Beginning with the line that contains "Screen dimensions: 799x616", transcribe the rest of the listing below exactly, including its last line, and exclude any pictures.

BEGIN DATA SUPPLIED

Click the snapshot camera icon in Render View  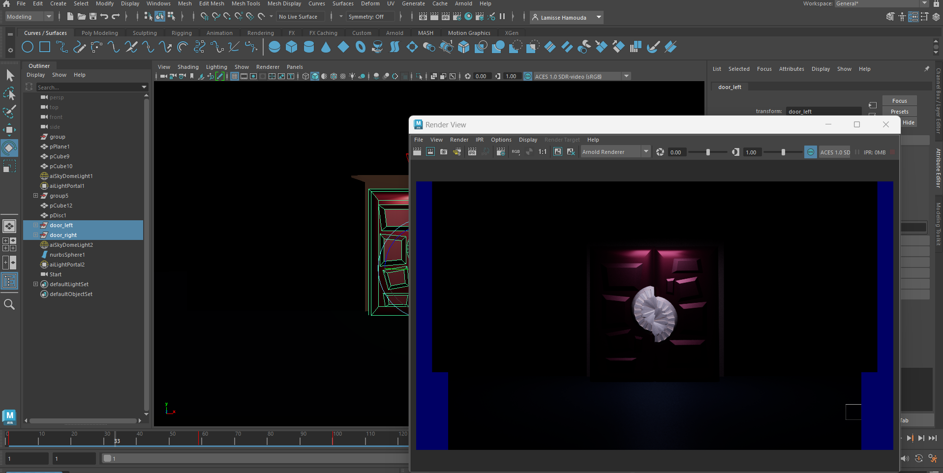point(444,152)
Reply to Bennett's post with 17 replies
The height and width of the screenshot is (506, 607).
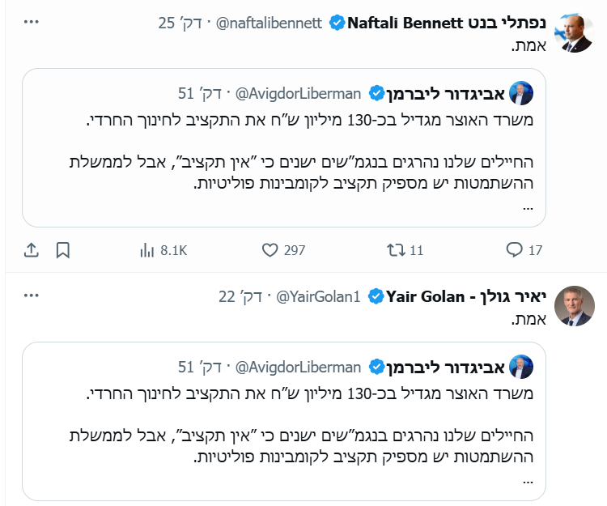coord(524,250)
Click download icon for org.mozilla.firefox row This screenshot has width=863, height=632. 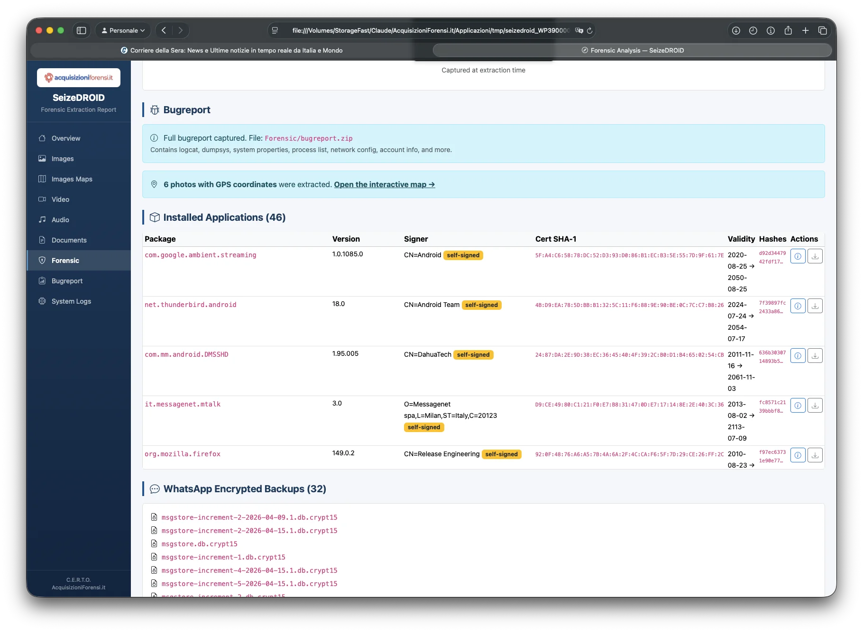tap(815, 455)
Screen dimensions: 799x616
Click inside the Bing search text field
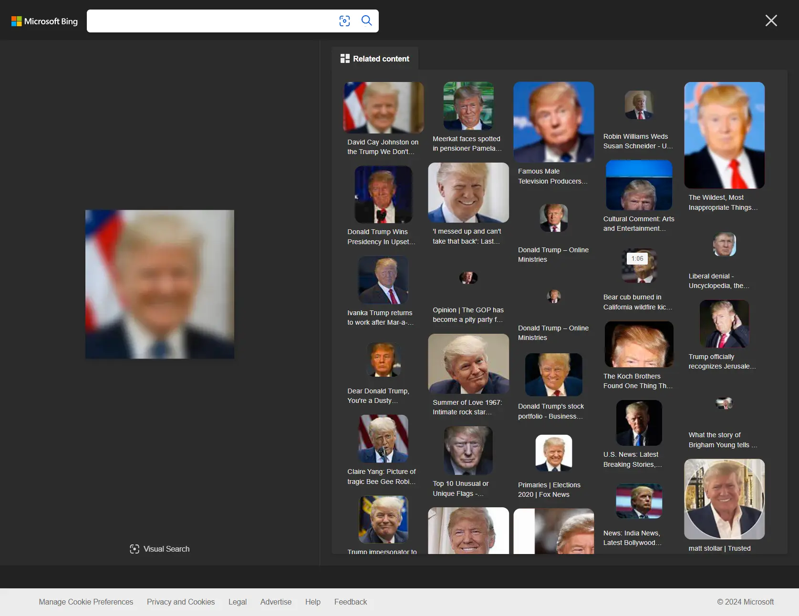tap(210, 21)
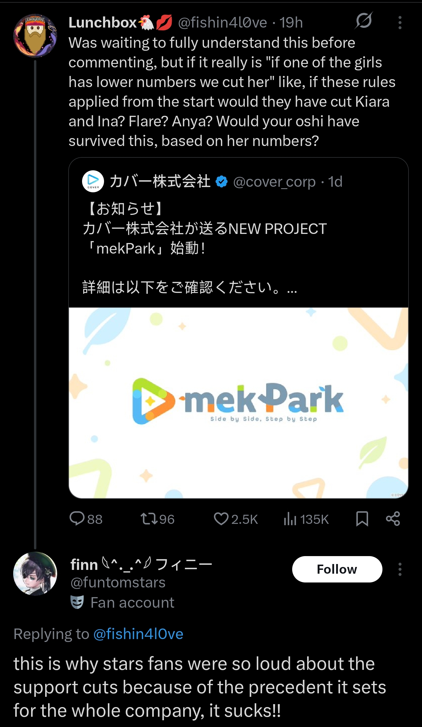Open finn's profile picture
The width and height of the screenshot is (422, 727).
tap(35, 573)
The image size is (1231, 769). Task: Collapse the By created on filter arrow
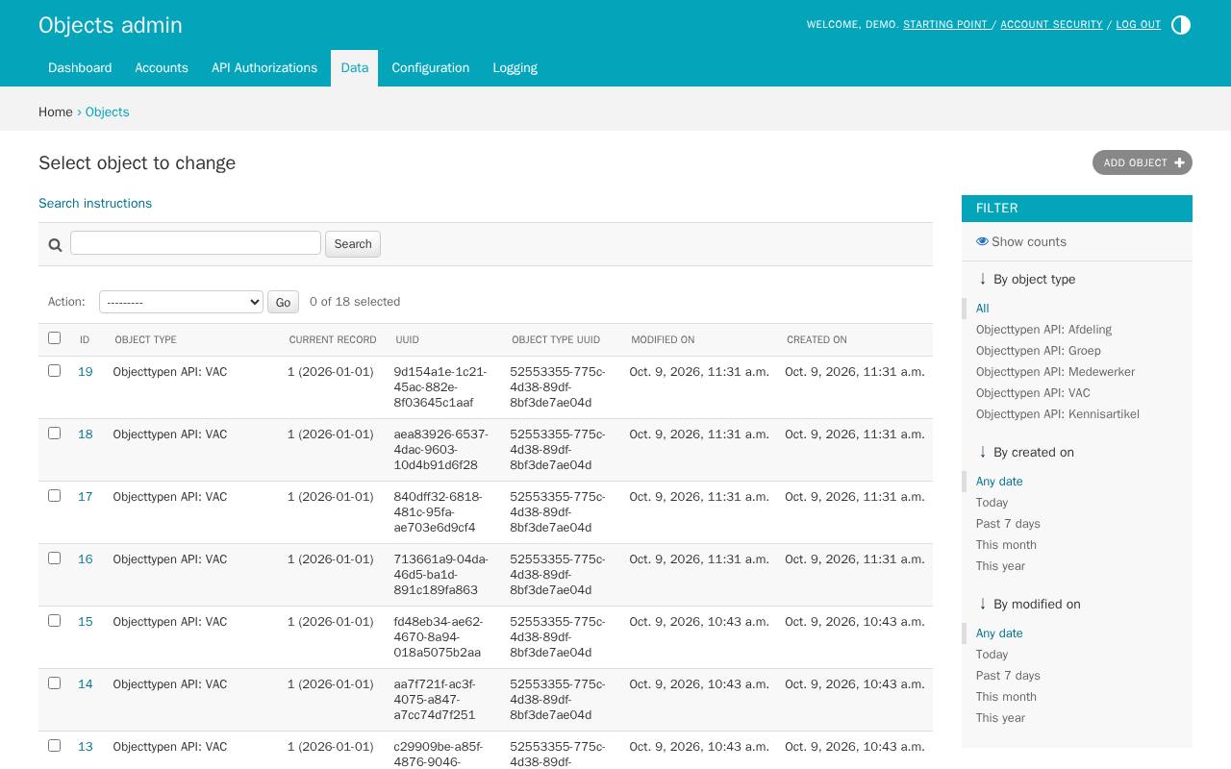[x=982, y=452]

END DATA SUPPLIED

ANSWER SECTION>
Screen dimensions: 799x616
Click inside the Bing search text field
tap(210, 21)
Open finn's profile picture
The width and height of the screenshot is (422, 727).
tap(35, 573)
The image size is (1231, 769). Task: Collapse the By created on filter arrow
[x=982, y=452]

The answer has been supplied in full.